- Nie lubię tego dnia - tak o Sylwestrze pisał na swoim blogu, a teraz powtórzył na antenie TVN24 Marek Niedźwiecki. Wybitny dziennikarz muzyczny znany jest z tego, że w Sylwestra zazwyczaj spędza w Australii. Ale nie tym razem.
Teraz Marek Niedźwiecki dał się zaprosić Jarkowi Kuźniarowi na Sylwestra do TVN24. Dlaczego nie wyjechał do Sydney? - Obiecałem Mikołajowi, że Sylwester 2008 będzie bez Australii i dotrzymałem słowa - tłumaczył prowadzącemu "Niedźwiedź". - Pomyślałem, że 10 razy to bardzo dużo - dodał.
W przyszłym roku Tasmania
TVN24 zaszczycona w tym roku obecnością Marka Niedźwieckiego w studio, w przyszłym może już nie mieć tyle szczęścia. Znajomi pana Marka z Sydney przenieśli się na Tasmanię.
- Tasmania jest tak cudowną wyspą, której jeszcze całej nie widziałem, że nie wykluczone, że za rok o tej porze nie dam się zaprosić do ciebie na Sylwestra, bo będę tam - tłumaczył gość Jarosławowi Kuźniarowi.

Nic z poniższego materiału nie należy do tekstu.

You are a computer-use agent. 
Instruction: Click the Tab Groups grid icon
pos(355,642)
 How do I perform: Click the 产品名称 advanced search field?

Rok 2009 według "Niedźwiedzia"
Jaki będzie? - Będzie fantastycznym rokiem. Będziemy wszyscy piękni, młodzi, zdrowi, będzie lepiej nam się żyło - żartował dziennikarz.
- Ale poważnie - strofował prowadzący.
- Poważnie, to ja się nie znam. (śmiech)
Marek Niedźwiecki, to wieloletni prezenter Programu III Polskiego Radia. Od grudnia 2007 w radiu Złote Przeboje.